## Written tasks
**1.** Answer these questions using the article on the Lower Quinton font.
(a) What motif was found cut into the lead of the font?
(b) During which year's restoration was the font moved to the north aisle?
(c) What covered the lower third of the basin when the CRSBI recorded the font?
**2.** Write a continuation of the article on the Lower Quinton font, picking up immediately after its final sentence.

## Excerpt
○ ○ ○ ○

This article details the surprise discovery of a six-petalled rosette1 motif cut into the lead of a 12th century font in the church of St Swithins, Lower Quinton, Warwickshire (Figure 1).

Figure 1: The Church of St Swithin, Lower Quinton was altered structurally in both the 12th and 14th centuries and underwent restoration in the Victorian era (Warwickshire Council 2022).
. Photo: © W Perkins 2022

The discovery of such an expertly executed design was unexpected and only revealed once the heavy font cover had been lifted.2 Of all the symbols that regularly occur in the corpora of medieval (and later) graffiti, the compass drawn circle – in its numerous iterations – has survived the scrutiny of the last twenty-eight years of academic research. It is still generally held to be  a bone-fide ‘apotropaic’ – functioning as both a ritually-applied ‘protection’ mark in most cases (Easton 1999:23, Champion 2017: 10). Its solar origins and ancient antecedents suggest that it may have also been deployed as an evocation of (divine) light (Billingsley 20202:42, Hoggard 2021:86).

The Font

The font is a Romanesque ‘tub’ font, with scalloped decoration running along its lower rim surmounted by a plain band and a shallow roll (Figure 2). Some of the ‘shields’ (the spaces inside the scallops) retain traces of paint. The font formerly stood at the west end of the church by the tower entrance (PCC 2022). It was moved to its present position in the north aisle during the 1864 restoration (CRSBI 2022).

Figure 2: 12th century tub font with scalloped decoration along the bottom rim. Photo: © W Perkins 2022

Inspection and recording of the font by the Corpus of Romanesque Sculpture in Britain & Ireland (CRSBI) noted both a crack in the font wall and two repairs to the rim. At the time of their recording, the lower third of the basin was covered in a green mould, due to a leaking lead lining. This mould (as seen in their photographs) is no longer present, suggesting that subsequently the font had been either repaired or cleaned prior to my visit (CRSBI 2022).

○ ○ ○ ○

## Source excerpt
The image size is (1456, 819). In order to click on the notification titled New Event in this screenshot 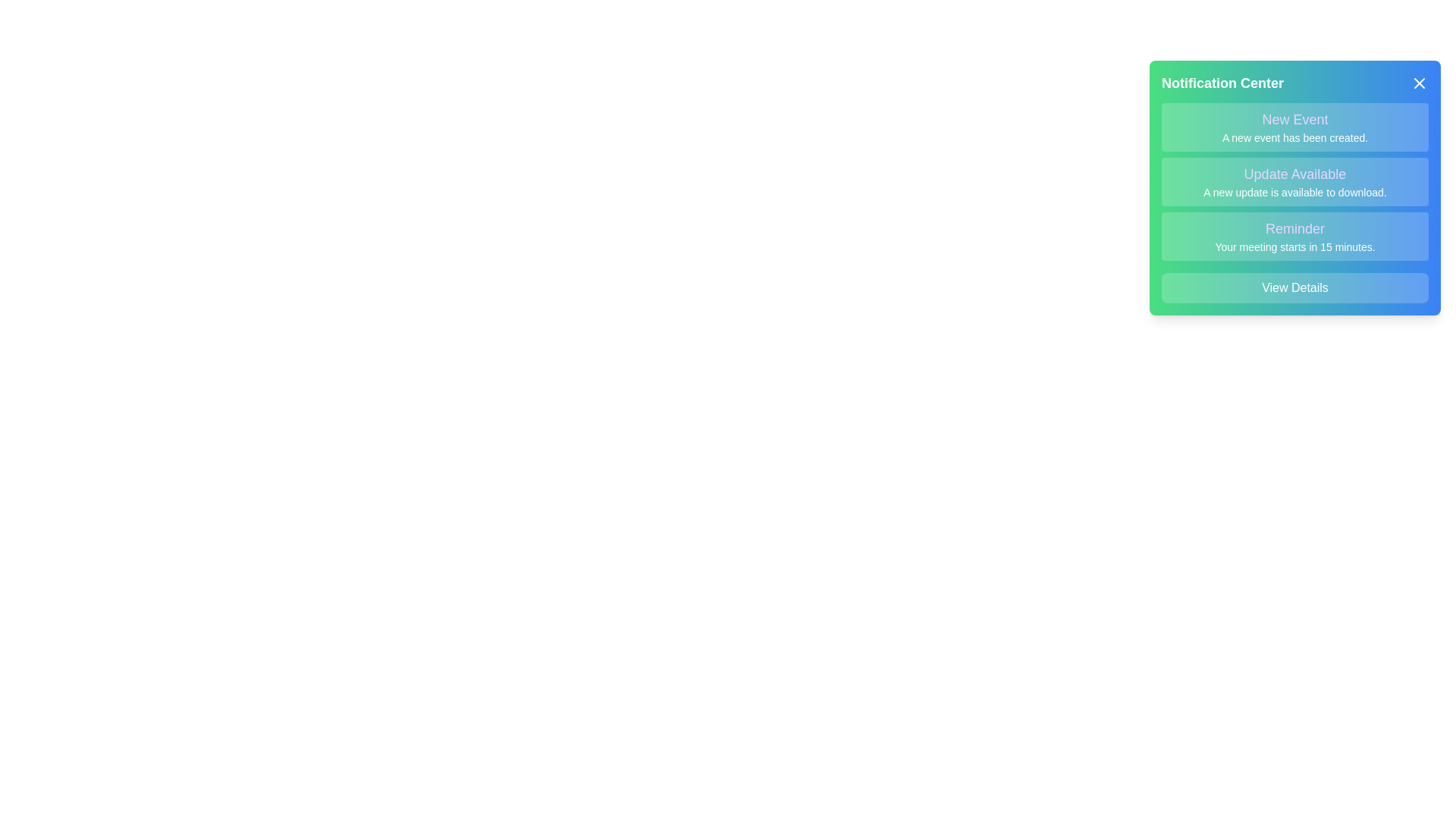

○ ○ ○ ○

## Outputs in order
**1.**
(a) A six-petalled rosette.
(b) 1864.
(c) A green mould, caused by a leaking lead lining.

**2.**
The Six-Petalled Rosette

The six petalled rosette design (Type 2d3) is created by using a compass (or set of dividers) to scribe seven intersecting circles, comprising six vesica piscis arranged radially around a central point (Figures 3 – 5). The number seven in Christian scared numerology related to the days of the week; the heavenly bodies (sun moon and the five known planets); notes of the scale; virtues, liberal arts; deadly sins; Acts of mercy; gifts of the Holy Spirit and possessed many other symbolic associations (Stemp 2010: 107).

Figure 3: As well as the six-petalled rosette, a range of other designs, letters and circles have been made into the lead lining.
Photo: © W Perkins 2022
Figure 4: Rosette construction
Figure 5: The main six-petalled rosette with a satellite circle with radial ‘spokes’ cut into the lead. Scale 80mm.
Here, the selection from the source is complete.